─── Material shown ───
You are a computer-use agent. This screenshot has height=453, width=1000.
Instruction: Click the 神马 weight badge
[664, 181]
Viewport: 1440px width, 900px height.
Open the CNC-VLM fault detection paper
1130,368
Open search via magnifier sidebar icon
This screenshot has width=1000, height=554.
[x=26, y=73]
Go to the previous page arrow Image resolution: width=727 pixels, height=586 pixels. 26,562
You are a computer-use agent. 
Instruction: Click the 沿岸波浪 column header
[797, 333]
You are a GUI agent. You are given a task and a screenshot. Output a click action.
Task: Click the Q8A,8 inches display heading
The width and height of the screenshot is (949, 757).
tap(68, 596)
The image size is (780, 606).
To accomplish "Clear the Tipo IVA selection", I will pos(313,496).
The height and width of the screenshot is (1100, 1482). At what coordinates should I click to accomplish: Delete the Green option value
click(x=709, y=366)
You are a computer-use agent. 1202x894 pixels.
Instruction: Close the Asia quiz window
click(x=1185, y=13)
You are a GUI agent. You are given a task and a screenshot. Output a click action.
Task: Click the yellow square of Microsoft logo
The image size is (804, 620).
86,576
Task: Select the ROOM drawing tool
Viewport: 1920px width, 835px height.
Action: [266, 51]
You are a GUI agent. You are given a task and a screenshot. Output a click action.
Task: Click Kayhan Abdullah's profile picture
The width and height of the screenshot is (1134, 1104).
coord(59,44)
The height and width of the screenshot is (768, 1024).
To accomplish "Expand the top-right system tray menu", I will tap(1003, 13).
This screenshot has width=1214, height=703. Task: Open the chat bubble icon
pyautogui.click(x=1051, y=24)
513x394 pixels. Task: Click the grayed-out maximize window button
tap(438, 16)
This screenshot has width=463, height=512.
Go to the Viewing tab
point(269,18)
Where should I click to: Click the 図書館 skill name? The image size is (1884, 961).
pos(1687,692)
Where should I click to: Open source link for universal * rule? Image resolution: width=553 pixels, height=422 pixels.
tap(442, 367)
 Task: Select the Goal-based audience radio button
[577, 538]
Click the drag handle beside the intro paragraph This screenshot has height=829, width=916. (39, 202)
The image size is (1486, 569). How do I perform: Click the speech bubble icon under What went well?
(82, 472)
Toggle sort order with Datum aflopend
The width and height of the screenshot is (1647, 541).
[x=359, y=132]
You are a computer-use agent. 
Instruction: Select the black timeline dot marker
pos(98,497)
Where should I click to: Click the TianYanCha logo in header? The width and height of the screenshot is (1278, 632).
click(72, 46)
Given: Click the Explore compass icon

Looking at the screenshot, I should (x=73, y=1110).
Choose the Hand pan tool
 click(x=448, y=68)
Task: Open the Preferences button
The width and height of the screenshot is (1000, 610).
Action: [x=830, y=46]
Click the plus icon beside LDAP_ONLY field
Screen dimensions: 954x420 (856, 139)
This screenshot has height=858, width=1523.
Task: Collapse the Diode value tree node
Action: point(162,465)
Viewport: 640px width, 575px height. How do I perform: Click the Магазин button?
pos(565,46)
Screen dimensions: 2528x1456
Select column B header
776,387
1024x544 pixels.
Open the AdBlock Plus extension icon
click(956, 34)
───
Required work: All the data above is to be given again, exactly.

Task output:
You are a computer-use agent. This screenshot has height=453, width=1000.
Instruction: Click the 神马 weight badge
[664, 181]
Viewport: 1440px width, 900px height.
Open the CNC-VLM fault detection paper
1130,368
Open search via magnifier sidebar icon
This screenshot has width=1000, height=554.
[x=26, y=73]
Go to the previous page arrow Image resolution: width=727 pixels, height=586 pixels. 26,562
You are a computer-use agent. 
Instruction: Click the 沿岸波浪 column header
[797, 333]
You are a GUI agent. You are given a task and a screenshot. Output a click action.
Task: Click the Q8A,8 inches display heading
The width and height of the screenshot is (949, 757).
tap(68, 596)
The image size is (780, 606).
To accomplish "Clear the Tipo IVA selection", I will pos(313,496).
The height and width of the screenshot is (1100, 1482). At what coordinates should I click to accomplish: Delete the Green option value
click(x=709, y=366)
You are a computer-use agent. 1202x894 pixels.
Instruction: Close the Asia quiz window
click(x=1185, y=13)
You are a GUI agent. You are given a task and a screenshot. Output a click action.
Task: Click the yellow square of Microsoft logo
The image size is (804, 620).
86,576
Task: Select the ROOM drawing tool
Viewport: 1920px width, 835px height.
Action: [266, 51]
You are a GUI agent. You are given a task and a screenshot. Output a click action.
Task: Click Kayhan Abdullah's profile picture
The width and height of the screenshot is (1134, 1104).
coord(59,44)
The height and width of the screenshot is (768, 1024).
To accomplish "Expand the top-right system tray menu", I will tap(1003, 13).
This screenshot has width=1214, height=703. Task: Open the chat bubble icon
pyautogui.click(x=1051, y=24)
513x394 pixels. Task: Click the grayed-out maximize window button
tap(438, 16)
This screenshot has width=463, height=512.
Go to the Viewing tab
point(269,18)
Where should I click to: Click the 図書館 skill name? The image size is (1884, 961).
pos(1687,692)
Where should I click to: Open source link for universal * rule? Image resolution: width=553 pixels, height=422 pixels.
tap(442, 367)
 Task: Select the Goal-based audience radio button
[577, 538]
Click the drag handle beside the intro paragraph This screenshot has height=829, width=916. (39, 202)
The image size is (1486, 569). How do I perform: Click the speech bubble icon under What went well?
(82, 472)
Toggle sort order with Datum aflopend
The width and height of the screenshot is (1647, 541).
[x=359, y=132]
You are a computer-use agent. 
Instruction: Select the black timeline dot marker
pos(98,497)
Where should I click to: Click the TianYanCha logo in header? The width and height of the screenshot is (1278, 632).
click(72, 46)
Given: Click the Explore compass icon

Looking at the screenshot, I should (x=73, y=1110).
Choose the Hand pan tool
 click(x=448, y=68)
Task: Open the Preferences button
The width and height of the screenshot is (1000, 610).
Action: [x=830, y=46]
Click the plus icon beside LDAP_ONLY field
Screen dimensions: 954x420 (856, 139)
This screenshot has height=858, width=1523.
Task: Collapse the Diode value tree node
Action: point(162,465)
Viewport: 640px width, 575px height. How do I perform: Click the Магазин button?
pos(565,46)
Screen dimensions: 2528x1456
Select column B header
776,387
1024x544 pixels.
Open the AdBlock Plus extension icon
click(956, 34)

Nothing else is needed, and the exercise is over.